The Wells Report doesn't shy away from siding with the officials in the "he-said, she-said" aspect of this investigation. While statements by Jastremski and McNally are quickly discarded, Wells is readily accepting of referee Walt Anderson's claim that the officials inflated the Patriots footballs at the start of the game to the 12.5 PSI limit. This, of course, isn't recorded, even though Anderson was advised that the football preparation would be under greater scrutiny per the request of the Colts.

The same referee who can, with certainty, state that the Patriots footballs were definitely at 12.5 PSI, had a harder time recollecting the actual number of footballs New England had approved.

And so we're left comparing unrecorded pregame measurements against partially (and incorrectly) recorded halftime measurements, against incomplete post-game measurements.

Keep in mind that only four of the Colts footballs were measured at half time.
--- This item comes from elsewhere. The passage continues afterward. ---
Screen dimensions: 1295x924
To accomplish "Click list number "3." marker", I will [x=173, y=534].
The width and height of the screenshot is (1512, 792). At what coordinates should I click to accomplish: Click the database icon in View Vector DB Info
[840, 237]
A random selection of four Patriots and four Colts footballs were measured after the game. There's no direct connection showing how Football "A"s PSI was affected from a pre-, during-, and post-game stand point.

Yet the report feels comfortable stating that there is statistical significance in the change in pressure of the Patriots footballs versus those of the Colts. This is a bold claim, especially when they're double weighting each football.
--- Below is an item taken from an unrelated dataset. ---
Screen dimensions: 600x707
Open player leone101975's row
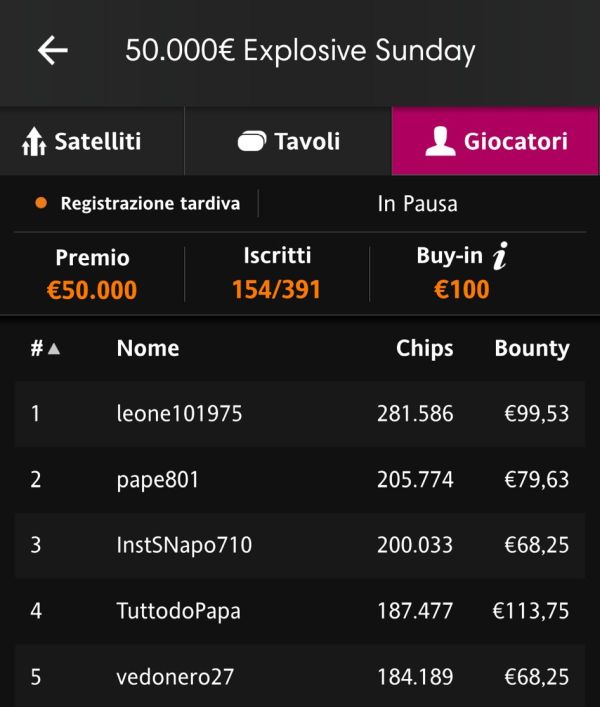(x=300, y=414)
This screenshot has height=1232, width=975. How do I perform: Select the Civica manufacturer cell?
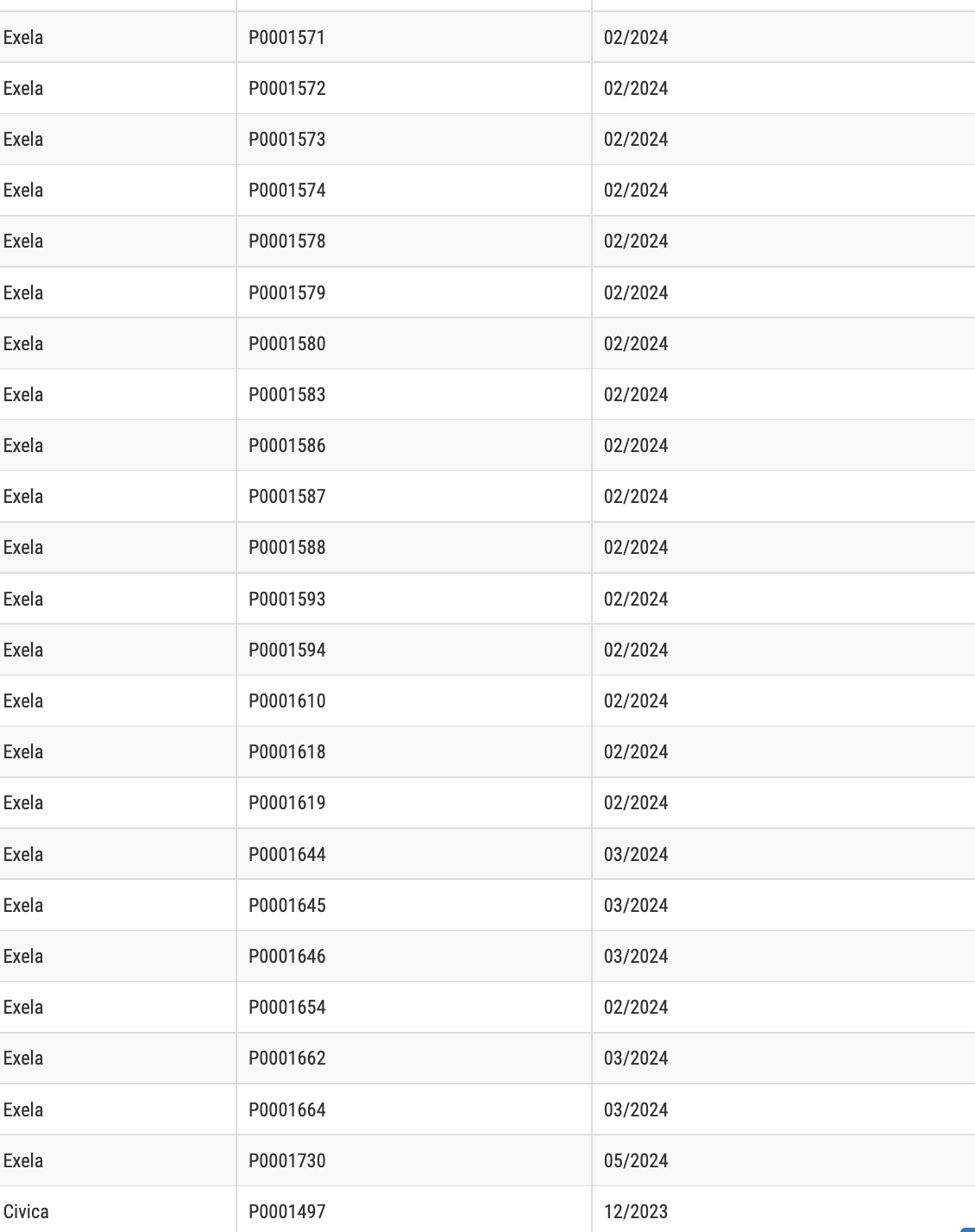[x=118, y=1210]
In the referenced appendix, the 22 measurements for the Patriots is including the referee's reported, but not recorded, PSI. Jastremski noted that earlier in the season, in October, the referees inflated the footballs to 16 PSI. It seems extraordinarily questionable to assume that the Patriots footballs were at 12.5 PSI, if not dangerously willful.

And here's the main reason why you should absolutely disregard the findings in this report.

Ted Wells hired a consulting group that used to be called The Failure Group, Inc. They are now called Exponent. And they have a track record of harmful disregard of the truth in favor of pursuing the bottom line. They have claimed in the past that smoking doesn't cause cancer, that Chevron dumping oil waste didn't cause cancer (while the largest shareholder of Chevron was on Exponent's board), and that asbestos doesn't cause mesothelioma or cancer.

They are generally the first group called when a mega-entity is in need of a science experiment. Back in 2010, the L.A. Times published an article that stated, "Exponent's research has come under fire from critics, including engineers, attorneys and academics who say the company tends to deliver to clients the reports they need to mount a public defense."

So when Exponent produces a statistical study with a weak backing in statistics, it only weakens the claims made in the report. The findings are exactly what the NFL needed if they wanted to further bury the Patriots, even though other smarter entities have found that there is scientific backing in the pressure of New England's footballs.

The entire report drips with the desire to capture the Patriots in the middle of wrong-doing, even though there isn't an explicit example of Tom Brady being involved. All Wells had to do was prove that it was "more probable than not" that the Patriots were in violation- and when he gets to create his own evidence for submission, then that conclusion is all too easy to come by.